* _Prompt_:
What you return should be the complete data below, word for word, with no pictures in it.

[[ Source material open ]]

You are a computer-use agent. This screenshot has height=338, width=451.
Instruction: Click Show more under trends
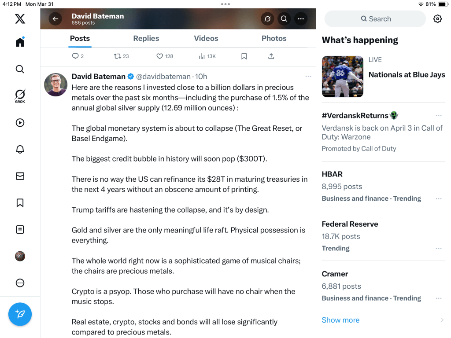[x=340, y=320]
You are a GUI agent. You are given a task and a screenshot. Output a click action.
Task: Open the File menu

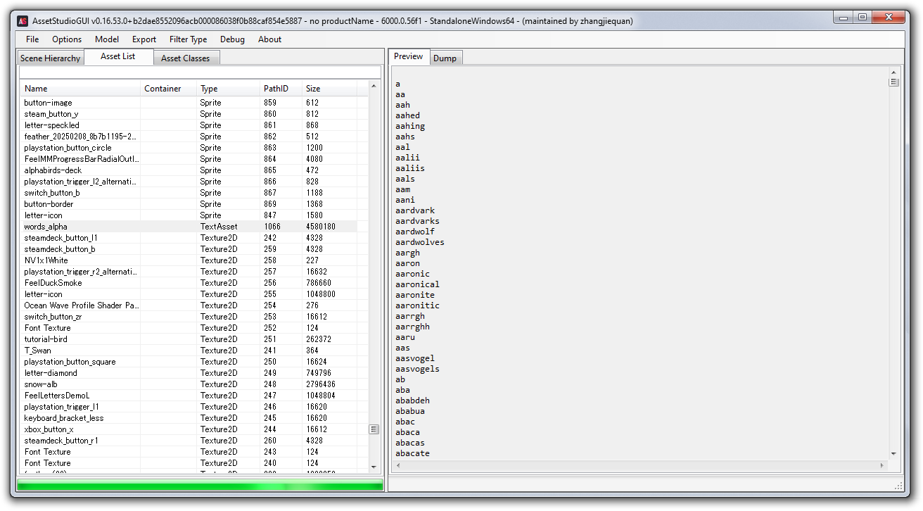click(32, 39)
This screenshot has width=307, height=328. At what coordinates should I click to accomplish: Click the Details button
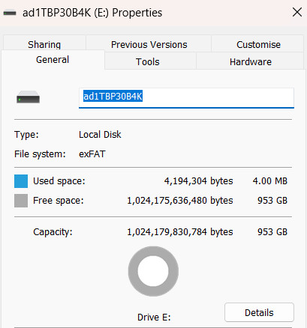point(259,312)
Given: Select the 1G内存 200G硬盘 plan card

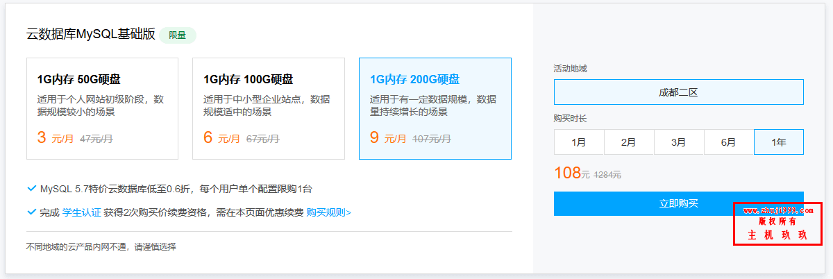Looking at the screenshot, I should pos(435,108).
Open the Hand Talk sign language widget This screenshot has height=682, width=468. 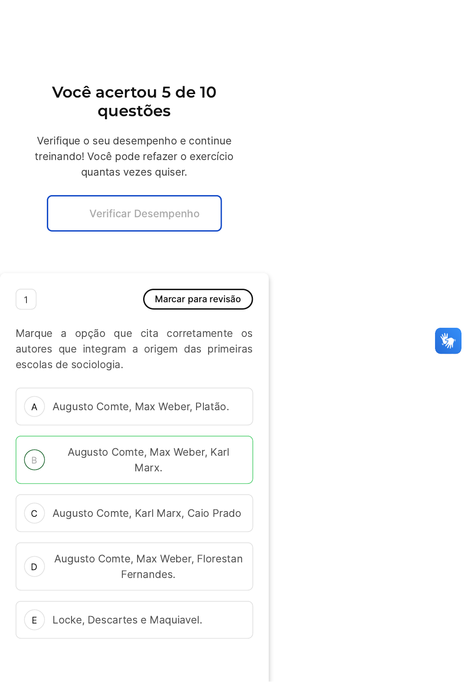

[[ Source material closed ]]

* _Answer box_:
You are a computer-use agent. This screenshot has height=338, width=451.
Instruction: Click Show more under trends
[x=340, y=320]
You are a GUI agent. You are given a task and a screenshot. Output a click action.
Task: Open the File menu

click(32, 39)
This screenshot has width=307, height=328. At what coordinates should I click to accomplish: Click the Details button
point(259,312)
Given: Select the 1G内存 200G硬盘 plan card

Looking at the screenshot, I should pos(435,108).
Open the Hand Talk sign language widget This screenshot has height=682, width=468. 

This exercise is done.